### What to do
Once you find the line with "has width=1280, height=832.", transcribe it and all the lines that follow to the end of the data, exactly as written; skip any pictures.

Records from a dataset:
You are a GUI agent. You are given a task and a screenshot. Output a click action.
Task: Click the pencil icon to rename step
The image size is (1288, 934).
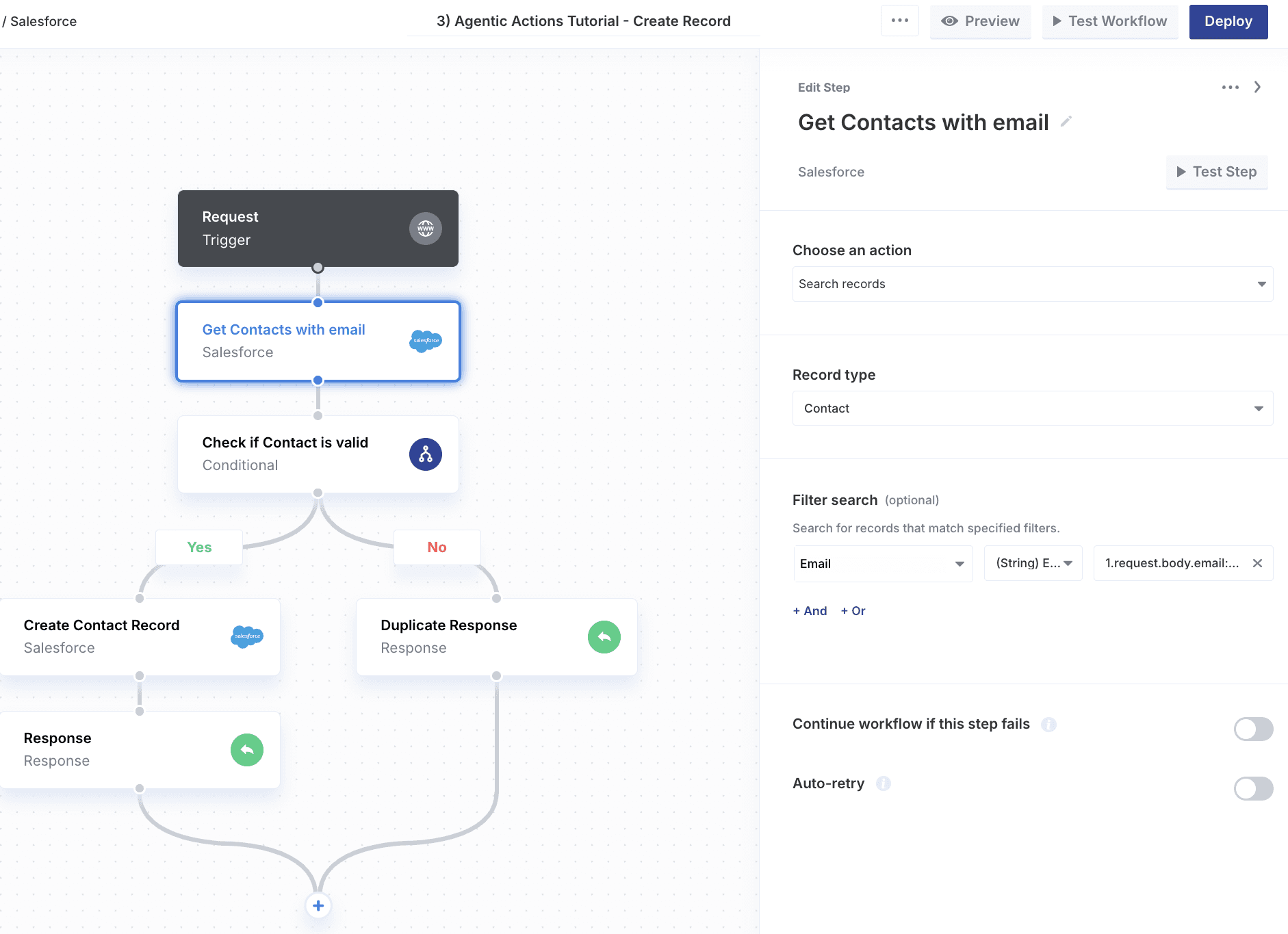pyautogui.click(x=1066, y=122)
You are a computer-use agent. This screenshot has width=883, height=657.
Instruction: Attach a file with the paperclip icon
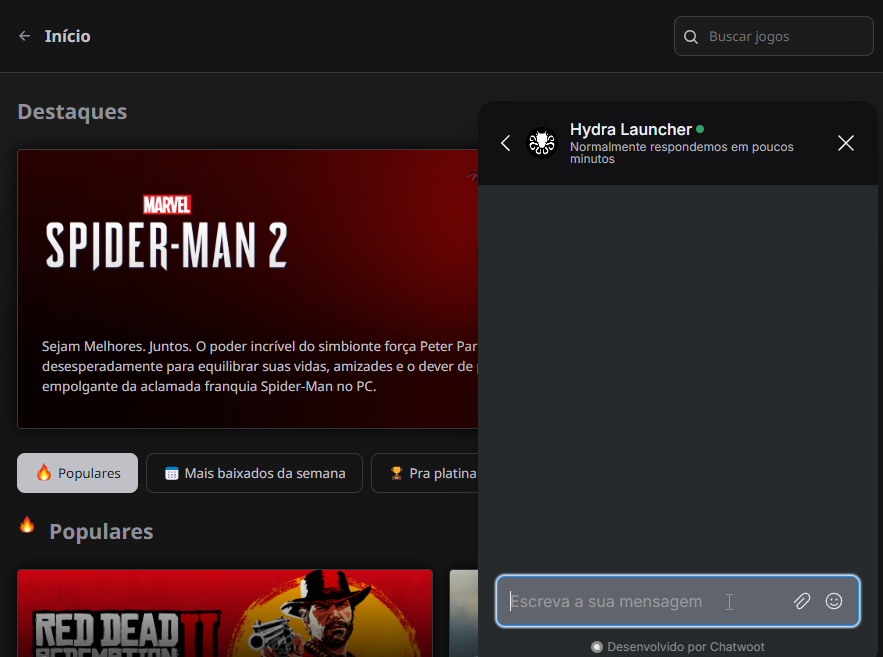(x=802, y=601)
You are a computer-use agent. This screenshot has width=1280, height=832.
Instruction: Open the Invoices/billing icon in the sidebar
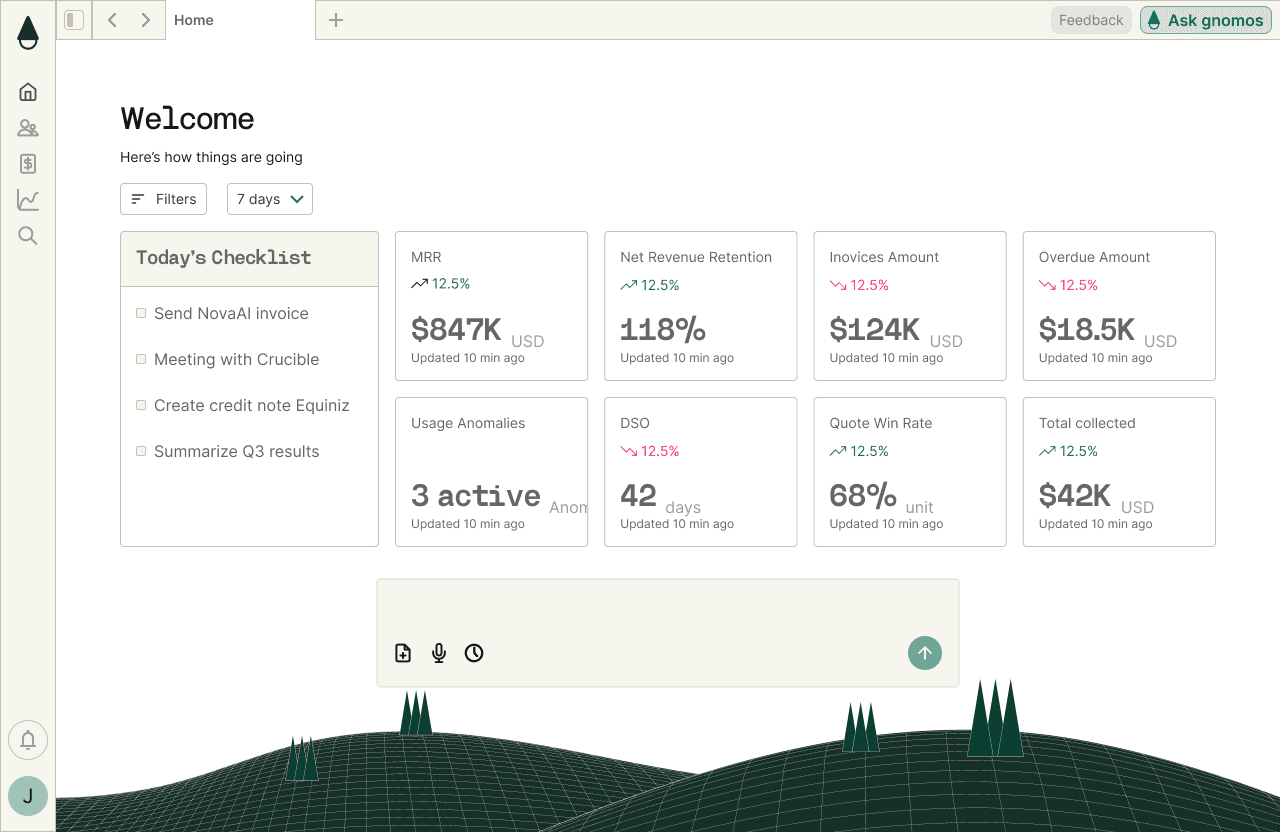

### Output for this task
You are a computer-use agent. This screenshot has width=1280, height=832.
Instruction: Open the Invoices/billing icon in the sidebar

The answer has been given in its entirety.